| Data listing |
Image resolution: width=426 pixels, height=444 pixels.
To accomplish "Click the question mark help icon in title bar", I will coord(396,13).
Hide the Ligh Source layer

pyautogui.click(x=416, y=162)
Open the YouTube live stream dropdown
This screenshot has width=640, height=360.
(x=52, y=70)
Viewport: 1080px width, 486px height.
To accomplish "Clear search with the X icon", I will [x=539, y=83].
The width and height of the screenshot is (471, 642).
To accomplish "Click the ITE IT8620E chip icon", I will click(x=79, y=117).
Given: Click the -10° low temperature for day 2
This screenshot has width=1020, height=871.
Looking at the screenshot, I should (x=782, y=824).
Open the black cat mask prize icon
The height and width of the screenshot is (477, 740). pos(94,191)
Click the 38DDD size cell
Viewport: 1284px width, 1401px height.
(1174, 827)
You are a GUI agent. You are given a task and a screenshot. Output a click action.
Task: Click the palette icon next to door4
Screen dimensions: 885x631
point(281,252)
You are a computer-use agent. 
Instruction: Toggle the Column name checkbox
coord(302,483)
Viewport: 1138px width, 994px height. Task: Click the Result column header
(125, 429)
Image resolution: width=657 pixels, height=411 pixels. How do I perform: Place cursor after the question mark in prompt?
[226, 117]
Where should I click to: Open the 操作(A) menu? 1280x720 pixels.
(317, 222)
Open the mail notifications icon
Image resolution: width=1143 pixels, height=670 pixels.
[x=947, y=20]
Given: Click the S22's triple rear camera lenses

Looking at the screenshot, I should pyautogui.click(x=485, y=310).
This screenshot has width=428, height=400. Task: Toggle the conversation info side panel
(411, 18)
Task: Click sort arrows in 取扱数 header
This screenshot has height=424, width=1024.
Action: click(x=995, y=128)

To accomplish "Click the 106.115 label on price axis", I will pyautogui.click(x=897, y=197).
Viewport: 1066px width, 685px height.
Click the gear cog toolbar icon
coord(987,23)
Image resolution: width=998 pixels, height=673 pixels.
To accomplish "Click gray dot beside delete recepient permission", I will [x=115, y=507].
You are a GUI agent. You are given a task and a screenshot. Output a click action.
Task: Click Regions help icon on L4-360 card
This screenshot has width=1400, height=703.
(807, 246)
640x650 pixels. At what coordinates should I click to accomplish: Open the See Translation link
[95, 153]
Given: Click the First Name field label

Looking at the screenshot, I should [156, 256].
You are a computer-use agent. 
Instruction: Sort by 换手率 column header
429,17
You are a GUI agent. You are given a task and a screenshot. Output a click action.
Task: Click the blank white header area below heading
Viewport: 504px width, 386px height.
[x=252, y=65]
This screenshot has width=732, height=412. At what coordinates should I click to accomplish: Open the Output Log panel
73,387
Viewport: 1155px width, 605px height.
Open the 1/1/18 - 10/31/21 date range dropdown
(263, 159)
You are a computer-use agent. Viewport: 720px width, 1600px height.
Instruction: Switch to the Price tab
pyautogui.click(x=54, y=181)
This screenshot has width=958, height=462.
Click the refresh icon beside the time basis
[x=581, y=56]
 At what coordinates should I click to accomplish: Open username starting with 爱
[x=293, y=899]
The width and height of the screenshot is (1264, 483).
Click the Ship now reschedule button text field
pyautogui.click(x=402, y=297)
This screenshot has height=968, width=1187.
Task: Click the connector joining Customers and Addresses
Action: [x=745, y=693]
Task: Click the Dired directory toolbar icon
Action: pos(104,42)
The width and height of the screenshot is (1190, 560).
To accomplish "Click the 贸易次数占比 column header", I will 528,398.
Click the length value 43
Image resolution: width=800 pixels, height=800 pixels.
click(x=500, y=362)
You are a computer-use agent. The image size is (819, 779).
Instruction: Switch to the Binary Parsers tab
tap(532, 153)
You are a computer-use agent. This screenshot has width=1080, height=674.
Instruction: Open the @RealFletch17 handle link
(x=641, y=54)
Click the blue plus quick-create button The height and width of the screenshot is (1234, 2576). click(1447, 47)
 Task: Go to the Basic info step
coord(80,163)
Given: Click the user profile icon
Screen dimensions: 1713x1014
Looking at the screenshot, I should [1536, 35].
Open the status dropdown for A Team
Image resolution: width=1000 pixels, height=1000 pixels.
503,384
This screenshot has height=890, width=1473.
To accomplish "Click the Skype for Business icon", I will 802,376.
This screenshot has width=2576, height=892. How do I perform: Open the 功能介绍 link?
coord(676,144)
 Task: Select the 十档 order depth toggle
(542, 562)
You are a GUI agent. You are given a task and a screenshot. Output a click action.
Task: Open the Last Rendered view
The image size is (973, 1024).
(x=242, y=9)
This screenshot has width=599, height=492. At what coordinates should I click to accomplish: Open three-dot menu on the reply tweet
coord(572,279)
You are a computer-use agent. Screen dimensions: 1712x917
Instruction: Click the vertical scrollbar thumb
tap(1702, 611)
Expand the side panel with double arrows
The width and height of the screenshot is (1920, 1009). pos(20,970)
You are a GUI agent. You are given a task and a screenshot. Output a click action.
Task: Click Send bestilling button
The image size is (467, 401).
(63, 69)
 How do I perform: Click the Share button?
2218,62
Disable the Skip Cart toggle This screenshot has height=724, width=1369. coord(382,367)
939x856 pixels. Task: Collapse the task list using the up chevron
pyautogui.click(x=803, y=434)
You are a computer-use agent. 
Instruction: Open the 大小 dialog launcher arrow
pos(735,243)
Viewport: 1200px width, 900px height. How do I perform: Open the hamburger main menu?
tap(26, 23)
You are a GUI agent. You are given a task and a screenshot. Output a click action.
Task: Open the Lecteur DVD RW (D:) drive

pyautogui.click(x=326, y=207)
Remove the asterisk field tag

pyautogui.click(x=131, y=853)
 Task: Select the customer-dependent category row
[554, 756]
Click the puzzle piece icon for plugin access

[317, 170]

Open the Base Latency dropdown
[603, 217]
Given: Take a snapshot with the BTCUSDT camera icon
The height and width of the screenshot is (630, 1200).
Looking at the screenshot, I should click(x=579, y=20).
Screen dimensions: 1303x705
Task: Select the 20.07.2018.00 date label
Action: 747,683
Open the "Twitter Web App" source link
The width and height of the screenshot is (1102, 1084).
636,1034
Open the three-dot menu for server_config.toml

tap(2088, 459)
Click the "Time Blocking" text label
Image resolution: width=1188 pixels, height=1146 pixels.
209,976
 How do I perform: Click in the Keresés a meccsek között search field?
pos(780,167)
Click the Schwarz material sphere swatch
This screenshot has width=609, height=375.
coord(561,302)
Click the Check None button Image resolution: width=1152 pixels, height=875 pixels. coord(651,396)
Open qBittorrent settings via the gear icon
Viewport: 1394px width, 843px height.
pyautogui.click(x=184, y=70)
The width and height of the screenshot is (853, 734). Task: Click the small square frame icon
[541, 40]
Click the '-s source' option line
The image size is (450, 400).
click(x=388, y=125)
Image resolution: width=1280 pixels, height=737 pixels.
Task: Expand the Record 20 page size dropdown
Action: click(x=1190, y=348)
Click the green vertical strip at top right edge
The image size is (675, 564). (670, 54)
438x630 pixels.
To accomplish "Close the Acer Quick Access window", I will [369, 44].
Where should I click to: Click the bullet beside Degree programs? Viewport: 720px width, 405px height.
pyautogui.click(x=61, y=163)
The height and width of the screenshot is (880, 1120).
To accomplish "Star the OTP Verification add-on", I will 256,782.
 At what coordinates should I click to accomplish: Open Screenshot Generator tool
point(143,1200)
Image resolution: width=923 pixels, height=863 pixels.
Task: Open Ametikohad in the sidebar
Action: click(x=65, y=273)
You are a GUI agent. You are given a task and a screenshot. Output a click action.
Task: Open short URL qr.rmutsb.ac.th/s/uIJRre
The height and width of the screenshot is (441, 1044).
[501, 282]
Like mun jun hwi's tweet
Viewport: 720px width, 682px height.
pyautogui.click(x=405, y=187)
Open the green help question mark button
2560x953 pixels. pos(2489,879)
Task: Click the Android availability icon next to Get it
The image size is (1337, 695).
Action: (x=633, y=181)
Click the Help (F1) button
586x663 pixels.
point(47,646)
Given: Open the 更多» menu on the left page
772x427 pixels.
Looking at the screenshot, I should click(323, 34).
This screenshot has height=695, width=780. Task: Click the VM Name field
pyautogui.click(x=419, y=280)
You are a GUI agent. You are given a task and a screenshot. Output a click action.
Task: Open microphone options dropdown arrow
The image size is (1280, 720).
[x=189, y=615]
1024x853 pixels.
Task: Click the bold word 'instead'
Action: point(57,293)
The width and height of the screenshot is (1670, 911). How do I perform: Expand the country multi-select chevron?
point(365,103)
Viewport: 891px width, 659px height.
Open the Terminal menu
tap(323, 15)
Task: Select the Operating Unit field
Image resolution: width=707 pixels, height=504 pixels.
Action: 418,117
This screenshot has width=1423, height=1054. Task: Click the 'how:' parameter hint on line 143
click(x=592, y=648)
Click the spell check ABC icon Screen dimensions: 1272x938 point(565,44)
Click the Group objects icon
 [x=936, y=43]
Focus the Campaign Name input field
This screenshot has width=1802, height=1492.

| Your instructions |
Check each line of the listing for the word "computer" and state how many lines contain it, with no other words.

| Solved problem |
7